Characterization of protein phosphorylation by 2,3,7,8-tetrachlorodibenzo-p-dioxin in murine lymphocytes: indirect evidence for a role in the suppression of humoral immunity.

Studies were undertaken to more thoroughly characterize 2,3,7,8-tetrachlorodibenzo-p-dioxin (TCDD)-induced stimulation of kinase activity in murine lymphocytes. In female B6C3F1 mice, TCDD-induced phosphorylation of 29, 45, 52 and 63 KDa proteins was selective for B cells, with little or no enhancement observed in T cells. When B cells were purified and separated by density on a percoll gradient, phosphorylation was only observed in the band composed of activated B cells, and was not enhanced in the band composed of resting B cells.
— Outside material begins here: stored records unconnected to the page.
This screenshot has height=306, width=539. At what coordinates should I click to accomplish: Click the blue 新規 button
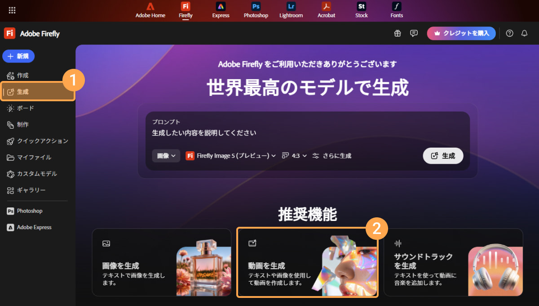[x=18, y=56]
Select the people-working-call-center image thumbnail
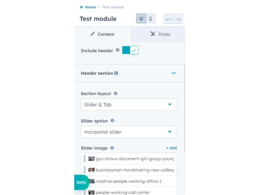The width and height of the screenshot is (260, 195). click(x=91, y=192)
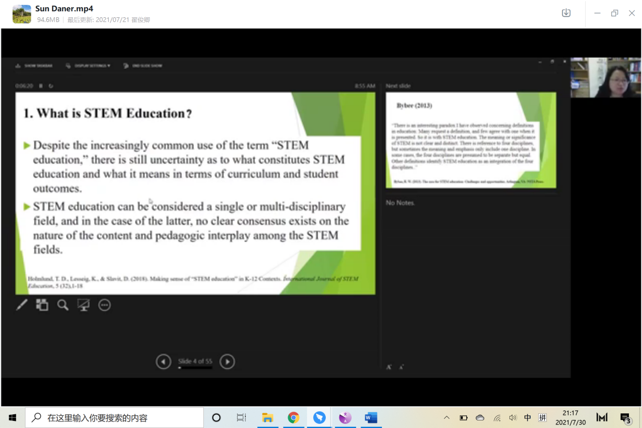The height and width of the screenshot is (428, 642).
Task: Toggle the Chinese input mode indicator 中
Action: pos(528,418)
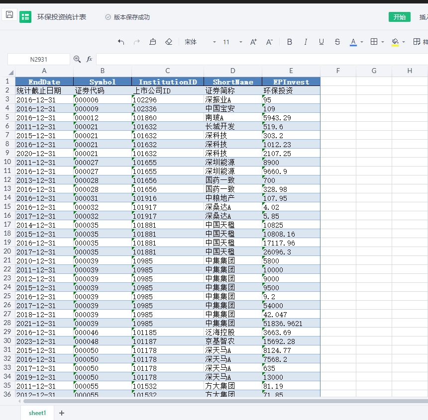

TCDD-stimulated phosphorylation was associated with both the cytosol (45 and 52 KDa species) and membrane (52 KDa species) fractions. Purified B cells from both DBA/2 (Ahdd) and C57B16 (Ahbb) mice demonstrated equivalent enhancement of phosphorylation in response to TCDD. Administration of human gamma interferon (Hu-IFNg) at concentrations from 0.5 to 500 Units/ml produced a dose-related reversal of TCDD-induced suppression of in vitro antibody responses to both the polyclonal B cell activator, LPS, and the T-dependent antigen, sRBC in whole splenocytes isolated from female B6C3F1 mice. These concentrations of Hu-IFNg did not affect the magnitude of either response in the absence of TCDD, and did not reverse dexamethasone-induced suppression of either in vitro antibody response. TCDD-induced suppression of the T-dependent response was reversed only when Hu-IFNg was added to culture within the first 18 hours after treatment with TCDD and sRBC. These studies demonstrate that Hu-IFNg can reverse TCDD-induced in vitro Ab response suppression if it is administered during the period of susceptibility to TCDD. TCDD-induced phosphorylation in isolated B cells was also antagonized following co-incubation with Hu-IFNg. The profile of TCDD-induced increases in protein phosphorylation, including the selective effect on activated B cells, the general involvement of both cytosolic and membrane proteins, the lack of segregation with the Ah-dependent processes, and the ability of Hu-IFNg to reverse both the suppression of the Ab response and the increase in phosphorylation, supports the interpretation that such phosphorylation is involved in TCDD-induced suppression of the Ab response.